**Problem description**
Give back exactly the stretch of data below from the line holding "Odontologijos paslaugos Kaune (486, 523)" through the line holding "statybinės medžiagos (486, 1685)", both ends included, and leave the remaining lines out.

Records drawn from a dataset:
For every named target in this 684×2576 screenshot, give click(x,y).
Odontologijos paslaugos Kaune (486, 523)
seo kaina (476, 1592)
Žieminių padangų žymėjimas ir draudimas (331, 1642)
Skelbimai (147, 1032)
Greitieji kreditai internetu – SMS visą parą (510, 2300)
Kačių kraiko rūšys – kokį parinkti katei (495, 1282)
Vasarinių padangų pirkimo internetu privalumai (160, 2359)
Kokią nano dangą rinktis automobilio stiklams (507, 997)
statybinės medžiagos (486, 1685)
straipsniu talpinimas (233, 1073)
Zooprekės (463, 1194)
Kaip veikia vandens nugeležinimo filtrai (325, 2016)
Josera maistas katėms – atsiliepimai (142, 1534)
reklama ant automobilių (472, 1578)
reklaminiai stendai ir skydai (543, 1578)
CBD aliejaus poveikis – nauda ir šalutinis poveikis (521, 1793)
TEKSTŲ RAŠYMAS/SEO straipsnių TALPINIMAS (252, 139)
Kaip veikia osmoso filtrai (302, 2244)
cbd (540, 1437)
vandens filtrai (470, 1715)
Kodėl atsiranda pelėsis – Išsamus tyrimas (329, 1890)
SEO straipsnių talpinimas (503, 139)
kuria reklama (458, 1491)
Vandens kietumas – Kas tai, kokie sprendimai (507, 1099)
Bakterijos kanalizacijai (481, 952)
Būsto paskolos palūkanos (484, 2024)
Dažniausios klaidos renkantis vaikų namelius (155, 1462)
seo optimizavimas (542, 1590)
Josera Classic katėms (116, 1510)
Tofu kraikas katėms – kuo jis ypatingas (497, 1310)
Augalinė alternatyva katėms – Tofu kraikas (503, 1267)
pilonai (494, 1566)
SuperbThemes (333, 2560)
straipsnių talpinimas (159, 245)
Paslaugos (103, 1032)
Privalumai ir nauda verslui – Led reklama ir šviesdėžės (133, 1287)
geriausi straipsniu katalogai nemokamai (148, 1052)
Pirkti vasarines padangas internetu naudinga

**Answer box**
Odontologijos paslaugos Kaune (486, 523)
seo kaina (476, 1592)
Žieminių padangų žymėjimas ir draudimas (331, 1642)
Skelbimai (147, 1032)
Greitieji kreditai internetu – SMS visą parą (510, 2300)
Kačių kraiko rūšys – kokį parinkti katei (495, 1282)
Vasarinių padangų pirkimo internetu privalumai (160, 2359)
Kokią nano dangą rinktis automobilio stiklams (507, 997)
statybinės medžiagos (486, 1685)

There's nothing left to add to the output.